The University of Connecticut Library and the School of Engineering are working to develop new technology that applies machine learning to handwriting text recognition that will allow researchers to have improved access to handwritten historic documents.
Handwritten documents are essential for researchers, but are often inaccessible because they are unable to be searched even after they are digitized.
The Connecticut Digital Archive, a project of the UConn Library, is working to change that with a $24,277 grant awarded through the Catalyst Fund of LYRASIS, a nonprofit organization that supports access to academic, scientific, and cultural heritage.
The irregularity in the handwriting in many old documents leaves the historical information in them inaccessible to Optical Character Recognition (OCR), a transfer method used for more than 20 years to assist in document discoverability.

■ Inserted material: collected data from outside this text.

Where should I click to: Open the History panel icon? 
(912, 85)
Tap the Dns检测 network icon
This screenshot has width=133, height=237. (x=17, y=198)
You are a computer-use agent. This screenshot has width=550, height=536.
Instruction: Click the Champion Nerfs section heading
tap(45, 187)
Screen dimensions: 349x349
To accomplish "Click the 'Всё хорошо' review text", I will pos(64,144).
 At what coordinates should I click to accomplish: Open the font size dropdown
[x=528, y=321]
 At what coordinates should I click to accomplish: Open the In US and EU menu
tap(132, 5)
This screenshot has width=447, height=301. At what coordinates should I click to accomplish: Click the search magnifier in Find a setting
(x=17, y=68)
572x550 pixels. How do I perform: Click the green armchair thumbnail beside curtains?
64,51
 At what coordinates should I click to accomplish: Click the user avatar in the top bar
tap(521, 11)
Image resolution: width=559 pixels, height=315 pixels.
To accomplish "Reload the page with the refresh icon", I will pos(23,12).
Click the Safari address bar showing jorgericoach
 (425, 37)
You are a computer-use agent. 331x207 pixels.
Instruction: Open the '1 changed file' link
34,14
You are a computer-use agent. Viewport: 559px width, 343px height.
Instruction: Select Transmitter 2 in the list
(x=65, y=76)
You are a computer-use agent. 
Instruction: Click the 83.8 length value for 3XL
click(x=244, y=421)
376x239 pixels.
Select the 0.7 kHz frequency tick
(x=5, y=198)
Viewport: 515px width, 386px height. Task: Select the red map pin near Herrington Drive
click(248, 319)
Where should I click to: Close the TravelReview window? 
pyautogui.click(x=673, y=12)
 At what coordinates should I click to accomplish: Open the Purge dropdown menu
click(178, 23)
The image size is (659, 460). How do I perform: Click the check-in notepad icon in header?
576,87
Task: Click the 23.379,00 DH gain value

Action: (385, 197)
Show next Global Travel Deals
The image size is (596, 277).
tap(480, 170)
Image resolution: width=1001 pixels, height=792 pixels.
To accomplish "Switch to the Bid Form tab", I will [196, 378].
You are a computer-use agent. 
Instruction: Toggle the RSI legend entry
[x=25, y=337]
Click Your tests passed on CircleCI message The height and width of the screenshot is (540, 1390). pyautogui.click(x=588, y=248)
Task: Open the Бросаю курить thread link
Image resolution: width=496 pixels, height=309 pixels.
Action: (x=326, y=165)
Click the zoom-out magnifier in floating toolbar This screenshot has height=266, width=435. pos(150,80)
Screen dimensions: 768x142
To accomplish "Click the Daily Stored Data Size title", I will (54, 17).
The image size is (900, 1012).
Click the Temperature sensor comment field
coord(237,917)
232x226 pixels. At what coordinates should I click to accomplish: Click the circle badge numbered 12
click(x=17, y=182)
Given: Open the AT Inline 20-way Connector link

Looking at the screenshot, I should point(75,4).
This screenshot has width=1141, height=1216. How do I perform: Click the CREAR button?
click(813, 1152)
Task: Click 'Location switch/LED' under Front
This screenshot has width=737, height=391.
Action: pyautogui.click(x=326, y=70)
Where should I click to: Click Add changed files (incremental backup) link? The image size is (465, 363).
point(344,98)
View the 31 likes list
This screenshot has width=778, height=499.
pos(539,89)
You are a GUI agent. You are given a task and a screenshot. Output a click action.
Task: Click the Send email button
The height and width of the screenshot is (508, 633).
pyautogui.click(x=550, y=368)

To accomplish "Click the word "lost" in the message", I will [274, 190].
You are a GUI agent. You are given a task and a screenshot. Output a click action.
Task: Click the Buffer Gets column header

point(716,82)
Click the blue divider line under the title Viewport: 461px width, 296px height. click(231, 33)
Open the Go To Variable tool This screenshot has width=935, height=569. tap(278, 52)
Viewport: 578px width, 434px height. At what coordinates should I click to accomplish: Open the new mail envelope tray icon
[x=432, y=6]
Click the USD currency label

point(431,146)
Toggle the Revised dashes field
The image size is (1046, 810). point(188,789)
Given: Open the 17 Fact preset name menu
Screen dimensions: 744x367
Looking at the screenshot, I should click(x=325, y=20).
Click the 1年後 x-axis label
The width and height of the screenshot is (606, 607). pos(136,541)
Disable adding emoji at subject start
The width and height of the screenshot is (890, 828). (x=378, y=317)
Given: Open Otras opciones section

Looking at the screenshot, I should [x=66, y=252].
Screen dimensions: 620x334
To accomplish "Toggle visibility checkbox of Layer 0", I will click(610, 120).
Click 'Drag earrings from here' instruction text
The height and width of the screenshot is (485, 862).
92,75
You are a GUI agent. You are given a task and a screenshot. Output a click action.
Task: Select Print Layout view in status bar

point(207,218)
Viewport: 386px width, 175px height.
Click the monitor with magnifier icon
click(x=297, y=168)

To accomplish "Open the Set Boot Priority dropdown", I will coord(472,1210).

To address that, historians and computer scientists have worked to apply machine learning to handwriting text recognition (HTR).
In the summer of 2019, the university’s library, in partnership with the Massachusetts Historical Society, Greenhouse Studios, and UConn School of Engineering, created a set of more than 16,000 images of 22 different characters from the John Quincy Adams Papers.
Characters in the Adams Papers were used to create a set of algorithms designed to recognize patterns in those images. The algorithms were modeled to form a neural network that takes the handwritten digits and develops a system to learn from them, similar to the human brain.
The Adams Papers pilot project produced promising results, with an accuracy rate of more than 86 percent when tested on all 22 characters.